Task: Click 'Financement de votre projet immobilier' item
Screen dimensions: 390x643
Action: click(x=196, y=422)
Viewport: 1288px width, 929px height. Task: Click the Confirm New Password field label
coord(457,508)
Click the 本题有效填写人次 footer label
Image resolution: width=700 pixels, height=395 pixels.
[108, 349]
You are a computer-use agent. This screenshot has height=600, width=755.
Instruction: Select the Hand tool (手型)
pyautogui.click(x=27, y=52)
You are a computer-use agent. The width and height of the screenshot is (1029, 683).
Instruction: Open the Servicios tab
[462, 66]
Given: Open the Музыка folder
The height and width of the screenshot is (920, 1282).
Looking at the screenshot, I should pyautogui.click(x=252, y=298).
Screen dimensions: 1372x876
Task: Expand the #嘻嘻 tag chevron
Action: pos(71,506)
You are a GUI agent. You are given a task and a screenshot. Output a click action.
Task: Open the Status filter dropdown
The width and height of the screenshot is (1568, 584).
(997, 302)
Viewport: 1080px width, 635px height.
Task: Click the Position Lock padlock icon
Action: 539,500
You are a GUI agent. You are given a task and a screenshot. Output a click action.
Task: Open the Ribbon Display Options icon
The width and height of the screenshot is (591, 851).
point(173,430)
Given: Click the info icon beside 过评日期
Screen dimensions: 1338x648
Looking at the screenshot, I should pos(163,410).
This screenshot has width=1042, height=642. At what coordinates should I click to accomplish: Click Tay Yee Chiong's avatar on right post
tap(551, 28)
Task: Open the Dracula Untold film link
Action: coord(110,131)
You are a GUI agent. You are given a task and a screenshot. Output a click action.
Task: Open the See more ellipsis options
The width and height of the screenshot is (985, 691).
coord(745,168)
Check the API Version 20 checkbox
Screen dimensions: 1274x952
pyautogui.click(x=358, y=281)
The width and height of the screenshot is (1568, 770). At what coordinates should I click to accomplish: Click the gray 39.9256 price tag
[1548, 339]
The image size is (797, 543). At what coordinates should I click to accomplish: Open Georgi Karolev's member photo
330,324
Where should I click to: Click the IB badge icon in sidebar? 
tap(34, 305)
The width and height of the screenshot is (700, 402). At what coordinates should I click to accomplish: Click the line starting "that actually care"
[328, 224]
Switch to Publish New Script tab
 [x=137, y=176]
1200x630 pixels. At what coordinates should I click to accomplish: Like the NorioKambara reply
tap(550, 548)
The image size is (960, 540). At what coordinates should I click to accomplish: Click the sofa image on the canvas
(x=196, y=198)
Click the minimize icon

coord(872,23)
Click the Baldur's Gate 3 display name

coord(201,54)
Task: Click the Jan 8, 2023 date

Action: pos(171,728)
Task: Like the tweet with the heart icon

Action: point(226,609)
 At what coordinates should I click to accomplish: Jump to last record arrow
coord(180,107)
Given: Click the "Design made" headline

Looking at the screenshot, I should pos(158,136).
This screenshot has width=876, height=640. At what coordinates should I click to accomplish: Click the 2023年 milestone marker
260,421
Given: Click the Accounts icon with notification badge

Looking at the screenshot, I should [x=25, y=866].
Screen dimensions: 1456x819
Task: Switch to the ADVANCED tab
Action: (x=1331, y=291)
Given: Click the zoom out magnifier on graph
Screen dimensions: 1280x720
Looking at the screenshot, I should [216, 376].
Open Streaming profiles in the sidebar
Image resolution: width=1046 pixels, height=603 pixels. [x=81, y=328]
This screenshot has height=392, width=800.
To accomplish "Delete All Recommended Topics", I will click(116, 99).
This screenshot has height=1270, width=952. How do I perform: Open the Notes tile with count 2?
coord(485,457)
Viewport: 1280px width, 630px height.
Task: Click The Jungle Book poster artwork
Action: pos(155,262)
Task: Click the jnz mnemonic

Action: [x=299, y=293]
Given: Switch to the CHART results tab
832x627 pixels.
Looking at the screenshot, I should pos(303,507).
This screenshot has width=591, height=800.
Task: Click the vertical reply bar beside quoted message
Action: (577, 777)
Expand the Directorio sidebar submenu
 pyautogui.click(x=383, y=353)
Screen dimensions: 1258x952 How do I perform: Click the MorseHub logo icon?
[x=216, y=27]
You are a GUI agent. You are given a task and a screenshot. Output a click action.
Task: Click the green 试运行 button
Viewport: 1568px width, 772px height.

----

#### [Given instruction]
Copy out all of the entries above word for word, keeping every line as it appears.

#### [Response]
Task: Click 'Financement de votre projet immobilier' item
Screen dimensions: 390x643
Action: click(x=196, y=422)
Viewport: 1288px width, 929px height. Task: Click the Confirm New Password field label
coord(457,508)
Click the 本题有效填写人次 footer label
Image resolution: width=700 pixels, height=395 pixels.
[108, 349]
You are a computer-use agent. This screenshot has height=600, width=755.
Instruction: Select the Hand tool (手型)
pyautogui.click(x=27, y=52)
You are a computer-use agent. The width and height of the screenshot is (1029, 683).
Instruction: Open the Servicios tab
[462, 66]
Given: Open the Музыка folder
The height and width of the screenshot is (920, 1282).
Looking at the screenshot, I should pyautogui.click(x=252, y=298).
Screen dimensions: 1372x876
Task: Expand the #嘻嘻 tag chevron
Action: pos(71,506)
You are a GUI agent. You are given a task and a screenshot. Output a click action.
Task: Open the Status filter dropdown
The width and height of the screenshot is (1568, 584).
(997, 302)
Viewport: 1080px width, 635px height.
Task: Click the Position Lock padlock icon
Action: 539,500
You are a GUI agent. You are given a task and a screenshot. Output a click action.
Task: Open the Ribbon Display Options icon
The width and height of the screenshot is (591, 851).
point(173,430)
Given: Click the info icon beside 过评日期
Screen dimensions: 1338x648
Looking at the screenshot, I should pos(163,410).
This screenshot has width=1042, height=642. At what coordinates should I click to accomplish: Click Tay Yee Chiong's avatar on right post
tap(551, 28)
Task: Open the Dracula Untold film link
Action: coord(110,131)
You are a GUI agent. You are given a task and a screenshot. Output a click action.
Task: Open the See more ellipsis options
The width and height of the screenshot is (985, 691).
coord(745,168)
Check the API Version 20 checkbox
Screen dimensions: 1274x952
pyautogui.click(x=358, y=281)
The width and height of the screenshot is (1568, 770). At what coordinates should I click to accomplish: Click the gray 39.9256 price tag
[1548, 339]
The image size is (797, 543). At what coordinates should I click to accomplish: Open Georgi Karolev's member photo
330,324
Where should I click to: Click the IB badge icon in sidebar? 
tap(34, 305)
The width and height of the screenshot is (700, 402). At what coordinates should I click to accomplish: Click the line starting "that actually care"
[328, 224]
Switch to Publish New Script tab
 [x=137, y=176]
1200x630 pixels. At what coordinates should I click to accomplish: Like the NorioKambara reply
tap(550, 548)
The image size is (960, 540). At what coordinates should I click to accomplish: Click the sofa image on the canvas
(x=196, y=198)
Click the minimize icon

coord(872,23)
Click the Baldur's Gate 3 display name

coord(201,54)
Task: Click the Jan 8, 2023 date

Action: pos(171,728)
Task: Like the tweet with the heart icon

Action: point(226,609)
 At what coordinates should I click to accomplish: Jump to last record arrow
coord(180,107)
Given: Click the "Design made" headline

Looking at the screenshot, I should pos(158,136).
This screenshot has width=876, height=640. At what coordinates should I click to accomplish: Click the 2023年 milestone marker
260,421
Given: Click the Accounts icon with notification badge

Looking at the screenshot, I should [x=25, y=866].
Screen dimensions: 1456x819
Task: Switch to the ADVANCED tab
Action: (x=1331, y=291)
Given: Click the zoom out magnifier on graph
Screen dimensions: 1280x720
Looking at the screenshot, I should [216, 376].
Open Streaming profiles in the sidebar
Image resolution: width=1046 pixels, height=603 pixels. [x=81, y=328]
This screenshot has height=392, width=800.
To accomplish "Delete All Recommended Topics", I will click(116, 99).
This screenshot has height=1270, width=952. How do I perform: Open the Notes tile with count 2?
coord(485,457)
Viewport: 1280px width, 630px height.
Task: Click The Jungle Book poster artwork
Action: pos(155,262)
Task: Click the jnz mnemonic

Action: [x=299, y=293]
Given: Switch to the CHART results tab
832x627 pixels.
Looking at the screenshot, I should pos(303,507).
This screenshot has width=591, height=800.
Task: Click the vertical reply bar beside quoted message
Action: (577, 777)
Expand the Directorio sidebar submenu
 pyautogui.click(x=383, y=353)
Screen dimensions: 1258x952 How do I perform: Click the MorseHub logo icon?
[x=216, y=27]
You are a GUI agent. You are given a task and a screenshot. Output a click action.
Task: Click the green 试运行 button
Viewport: 1568px width, 772px height.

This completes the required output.